Records from a data source
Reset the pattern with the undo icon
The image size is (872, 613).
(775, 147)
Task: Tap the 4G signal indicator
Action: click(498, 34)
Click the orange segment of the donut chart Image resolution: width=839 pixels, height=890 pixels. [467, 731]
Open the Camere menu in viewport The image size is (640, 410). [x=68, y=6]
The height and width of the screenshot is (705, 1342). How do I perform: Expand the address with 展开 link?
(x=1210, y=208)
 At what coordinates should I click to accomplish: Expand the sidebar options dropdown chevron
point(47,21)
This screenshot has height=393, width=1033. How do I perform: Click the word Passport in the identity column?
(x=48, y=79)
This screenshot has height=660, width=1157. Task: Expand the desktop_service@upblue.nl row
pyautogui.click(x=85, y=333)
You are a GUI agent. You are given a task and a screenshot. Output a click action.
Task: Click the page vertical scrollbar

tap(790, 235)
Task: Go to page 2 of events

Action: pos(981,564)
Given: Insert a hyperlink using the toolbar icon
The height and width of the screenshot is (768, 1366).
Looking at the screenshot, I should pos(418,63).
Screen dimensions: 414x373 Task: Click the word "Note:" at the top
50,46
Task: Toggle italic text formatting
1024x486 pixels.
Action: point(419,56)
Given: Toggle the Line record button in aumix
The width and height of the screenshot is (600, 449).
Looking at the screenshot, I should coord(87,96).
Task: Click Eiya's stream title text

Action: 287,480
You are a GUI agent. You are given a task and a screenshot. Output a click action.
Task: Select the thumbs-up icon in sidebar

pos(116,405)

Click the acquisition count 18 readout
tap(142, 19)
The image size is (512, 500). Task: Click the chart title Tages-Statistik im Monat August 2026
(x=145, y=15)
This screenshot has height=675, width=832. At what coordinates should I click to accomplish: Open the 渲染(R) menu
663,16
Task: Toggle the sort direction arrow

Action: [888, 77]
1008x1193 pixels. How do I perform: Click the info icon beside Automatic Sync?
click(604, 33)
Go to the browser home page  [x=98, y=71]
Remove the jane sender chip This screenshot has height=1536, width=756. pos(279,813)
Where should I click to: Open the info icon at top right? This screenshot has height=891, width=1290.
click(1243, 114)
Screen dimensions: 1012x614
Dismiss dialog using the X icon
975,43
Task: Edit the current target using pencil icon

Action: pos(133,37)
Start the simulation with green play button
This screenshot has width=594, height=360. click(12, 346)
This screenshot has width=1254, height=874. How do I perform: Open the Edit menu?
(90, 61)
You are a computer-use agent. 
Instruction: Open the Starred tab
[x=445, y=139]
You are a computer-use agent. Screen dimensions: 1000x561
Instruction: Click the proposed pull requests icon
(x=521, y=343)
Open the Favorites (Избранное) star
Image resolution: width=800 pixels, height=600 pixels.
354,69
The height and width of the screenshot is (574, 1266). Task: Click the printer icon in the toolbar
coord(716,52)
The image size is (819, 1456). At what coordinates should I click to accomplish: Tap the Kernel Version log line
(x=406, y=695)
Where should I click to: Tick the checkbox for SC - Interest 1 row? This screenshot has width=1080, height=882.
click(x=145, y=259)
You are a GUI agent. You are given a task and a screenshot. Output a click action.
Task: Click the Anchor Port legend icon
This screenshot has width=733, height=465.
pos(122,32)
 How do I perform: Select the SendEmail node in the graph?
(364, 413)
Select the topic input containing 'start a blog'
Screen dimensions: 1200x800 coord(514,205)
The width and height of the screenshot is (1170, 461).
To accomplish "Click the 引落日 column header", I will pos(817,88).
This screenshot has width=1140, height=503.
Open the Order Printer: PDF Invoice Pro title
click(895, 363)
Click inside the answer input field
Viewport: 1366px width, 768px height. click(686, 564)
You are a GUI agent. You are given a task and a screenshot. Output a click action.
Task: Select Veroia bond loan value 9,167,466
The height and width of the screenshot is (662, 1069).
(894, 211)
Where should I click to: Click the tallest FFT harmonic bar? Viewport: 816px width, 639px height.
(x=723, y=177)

--- What the exercise asks ---
Look above for the line that contains "Task: Click the Anchor Port legend icon". Starting there, transcribe every line exactly until you have copied the line that contains "The width and height of the screenshot is (1170, 461).".

--- Reply to the exercise ---
Task: Click the Anchor Port legend icon
This screenshot has width=733, height=465.
pos(122,32)
 How do I perform: Select the SendEmail node in the graph?
(364, 413)
Select the topic input containing 'start a blog'
Screen dimensions: 1200x800 coord(514,205)
The width and height of the screenshot is (1170, 461).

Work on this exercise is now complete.